**What is required**
Everything from the line holding "Task: Raise your hand in the meeting" to the last line of the material below must be retyped exactly, minus any pictures.

===

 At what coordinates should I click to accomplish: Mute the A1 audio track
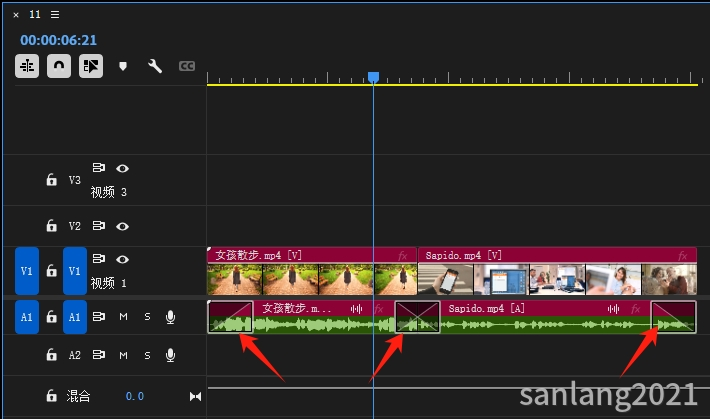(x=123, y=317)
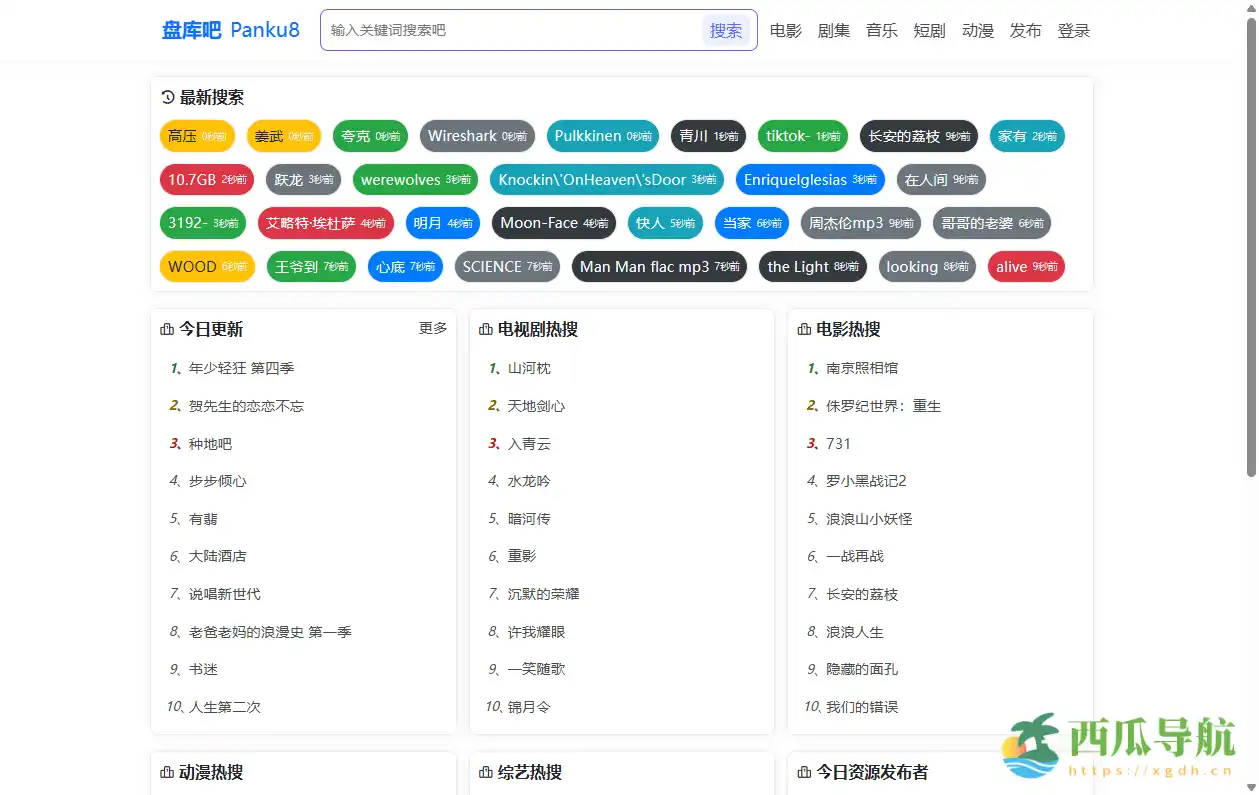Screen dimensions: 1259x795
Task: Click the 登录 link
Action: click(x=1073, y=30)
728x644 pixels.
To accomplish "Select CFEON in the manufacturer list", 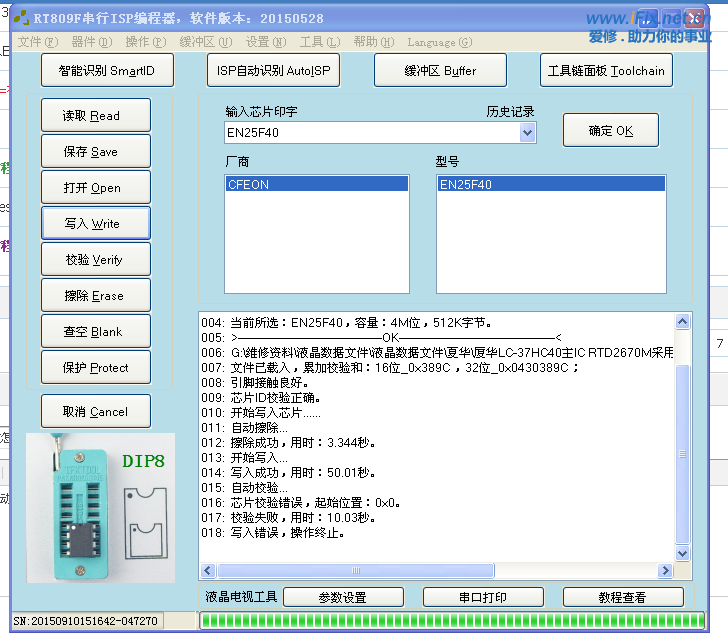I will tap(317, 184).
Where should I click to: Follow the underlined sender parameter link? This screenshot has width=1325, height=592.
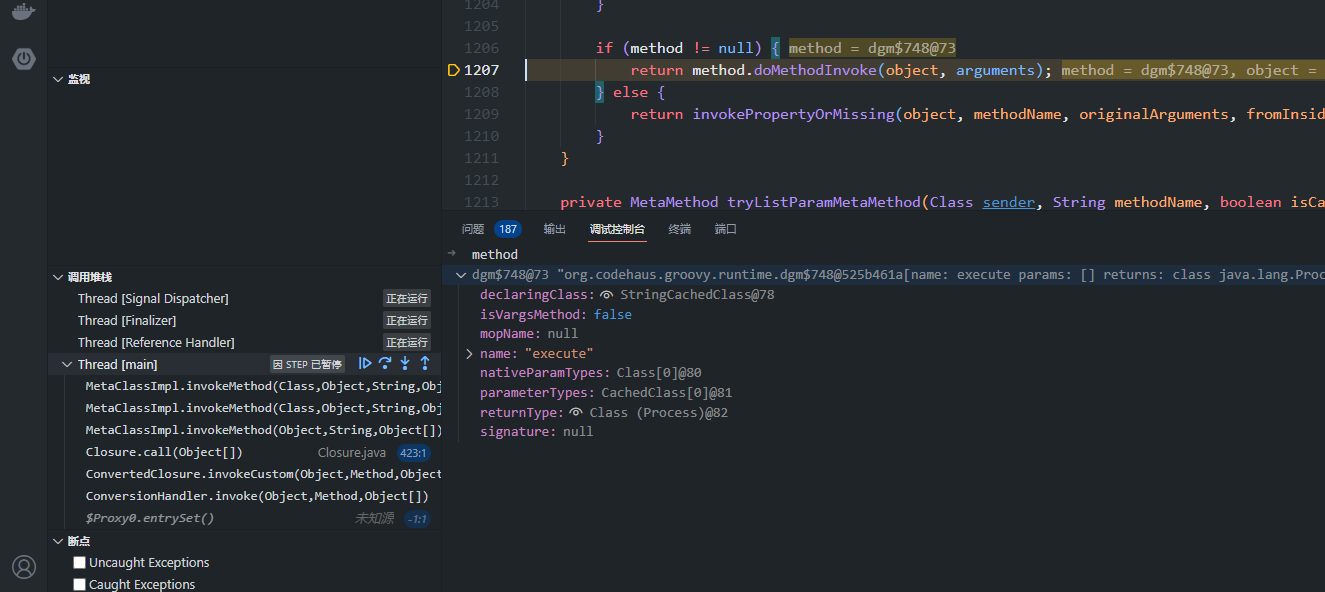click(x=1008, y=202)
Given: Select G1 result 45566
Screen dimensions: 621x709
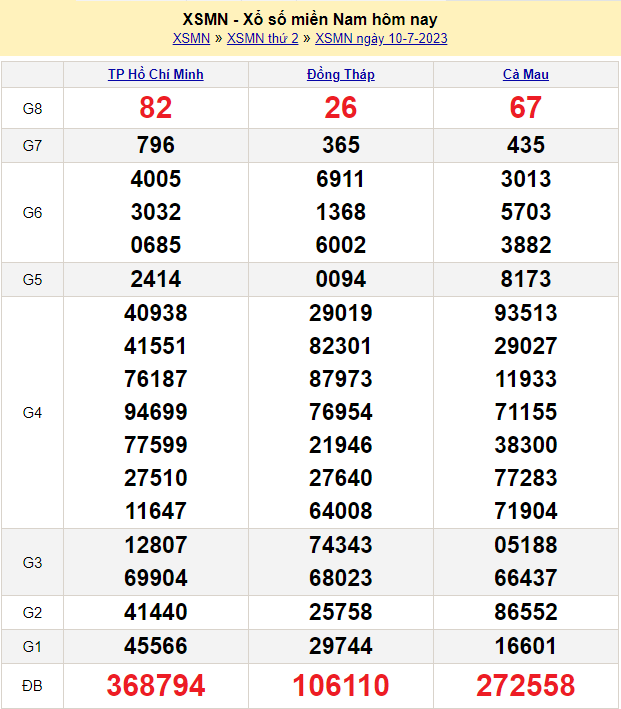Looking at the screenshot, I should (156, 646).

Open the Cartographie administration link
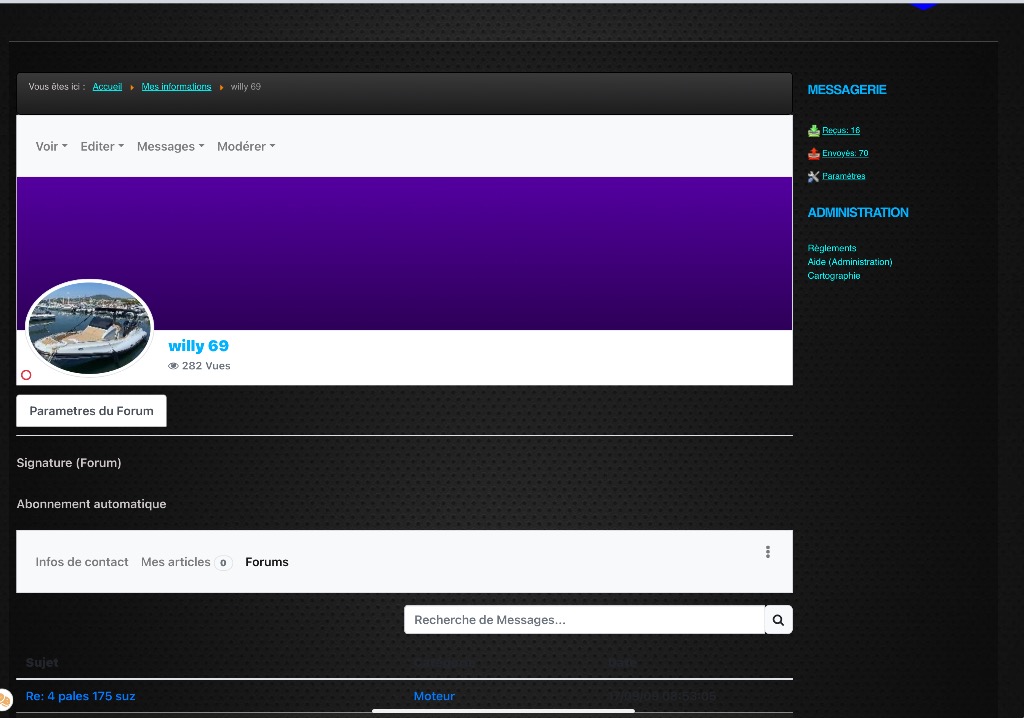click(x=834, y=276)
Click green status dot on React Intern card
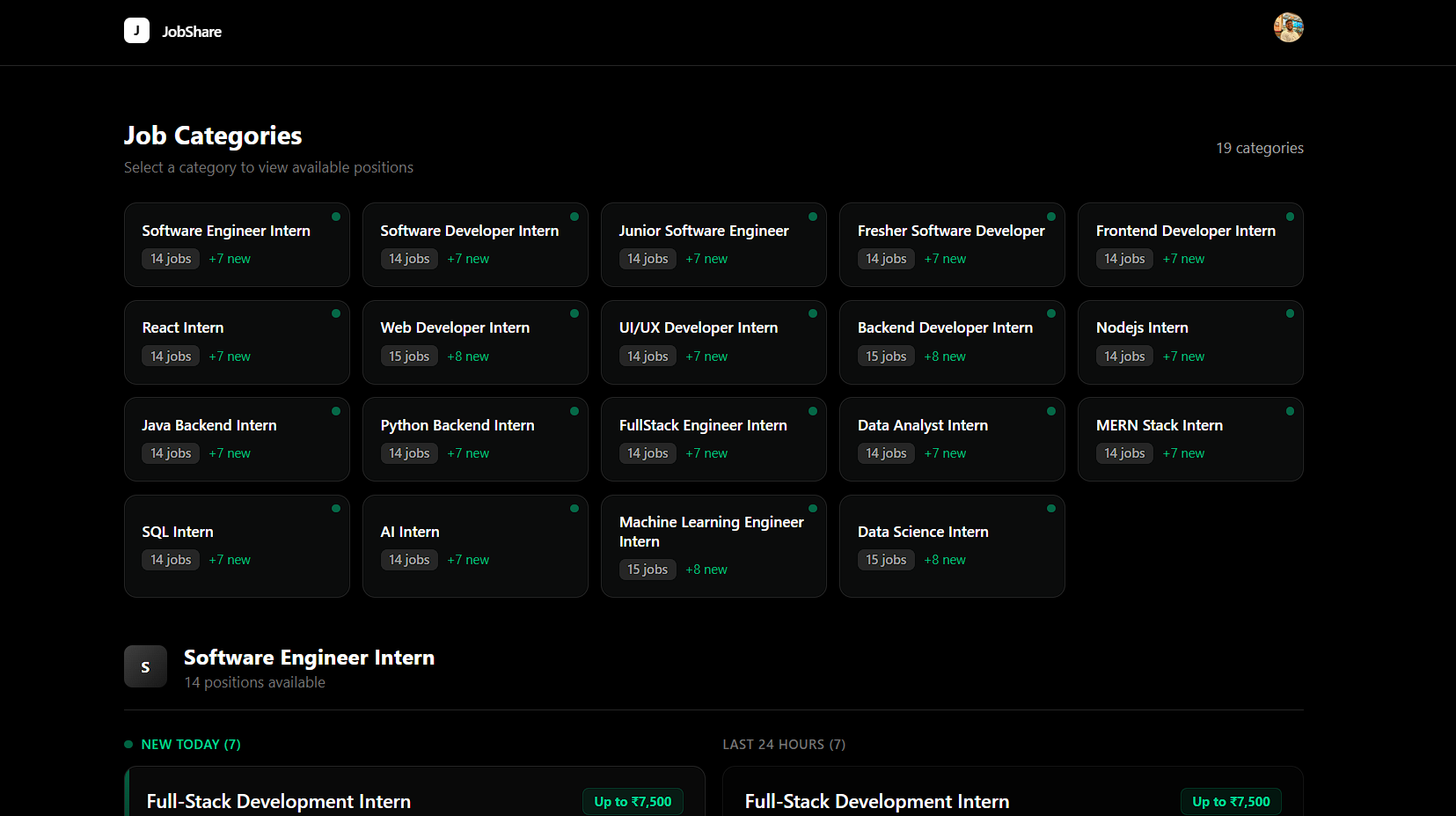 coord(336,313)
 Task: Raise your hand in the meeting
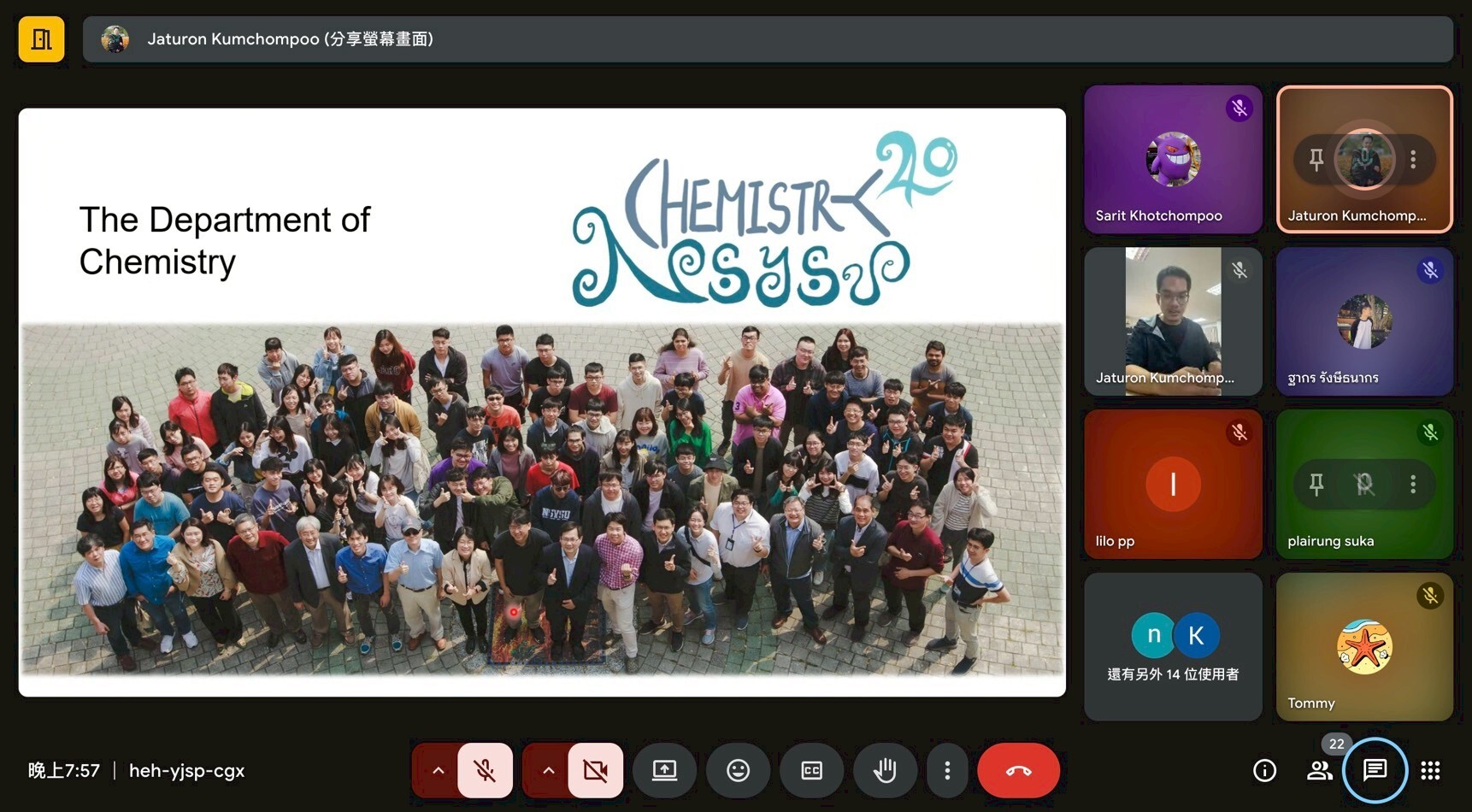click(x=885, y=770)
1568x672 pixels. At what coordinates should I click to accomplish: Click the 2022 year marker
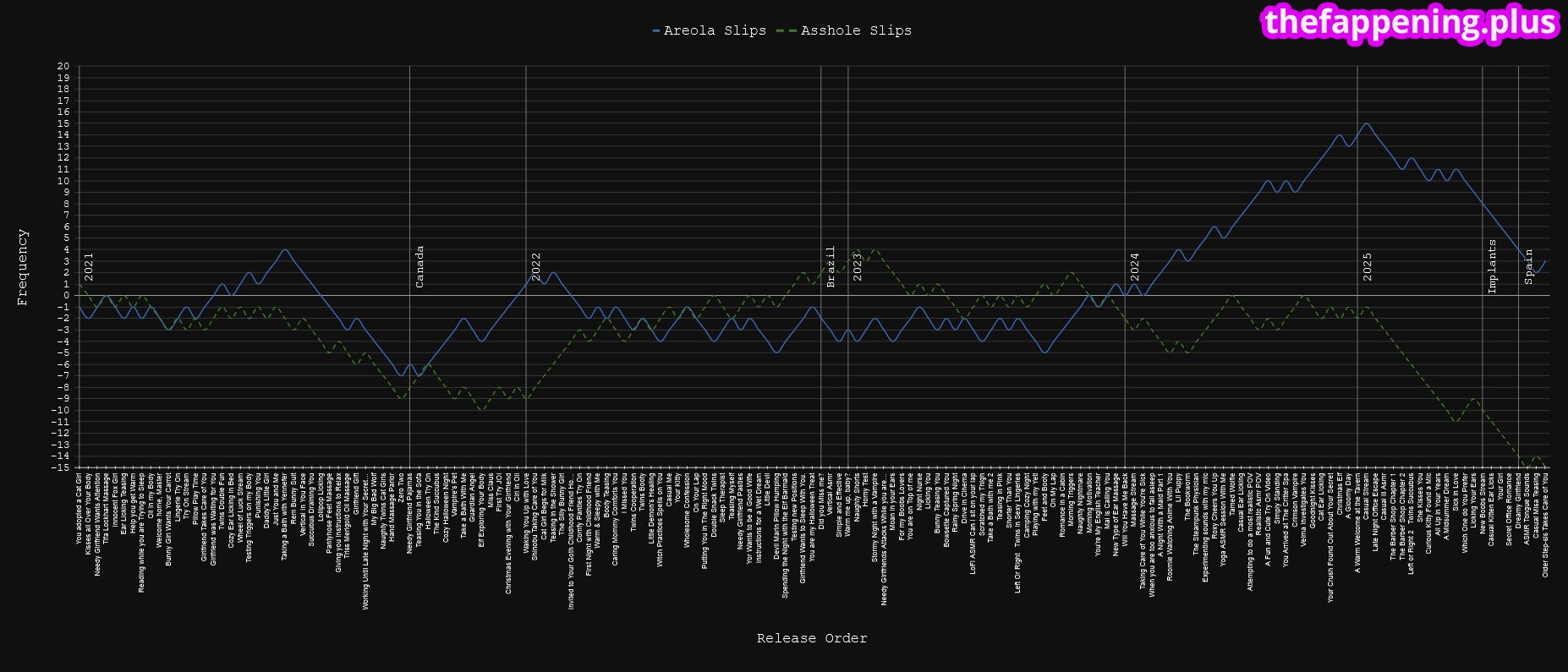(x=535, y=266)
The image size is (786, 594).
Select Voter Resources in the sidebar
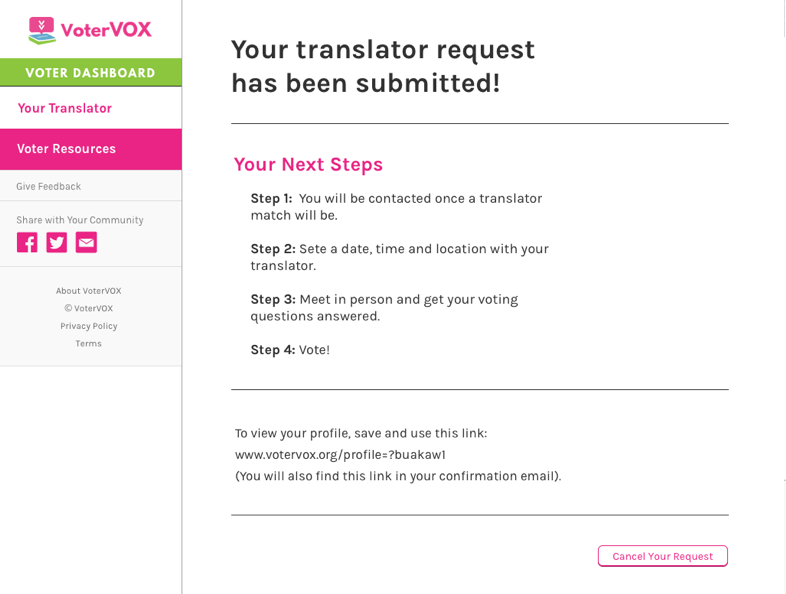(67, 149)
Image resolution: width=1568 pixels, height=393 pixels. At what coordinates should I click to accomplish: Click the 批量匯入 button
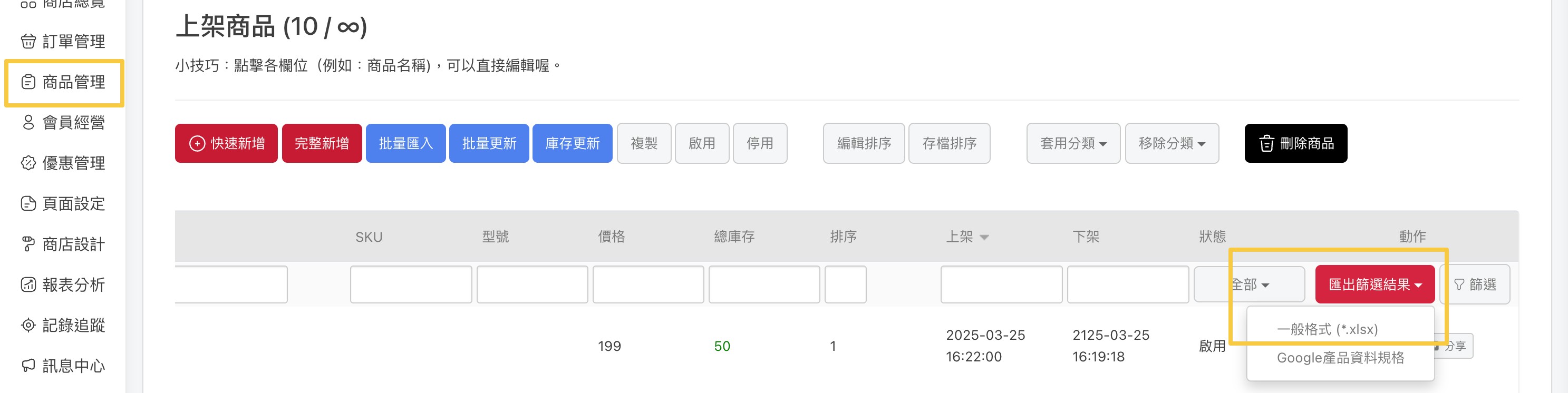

===

**Answer box**
 Task: Raise your hand in the meeting
click(x=885, y=770)
1568x672 pixels. At what coordinates should I click to accomplish: Click the 2022 year marker
(x=535, y=266)
The image size is (786, 594).
Select Voter Resources in the sidebar
(67, 149)
Image resolution: width=1568 pixels, height=393 pixels. At what coordinates should I click to accomplish: Click the 批量匯入 button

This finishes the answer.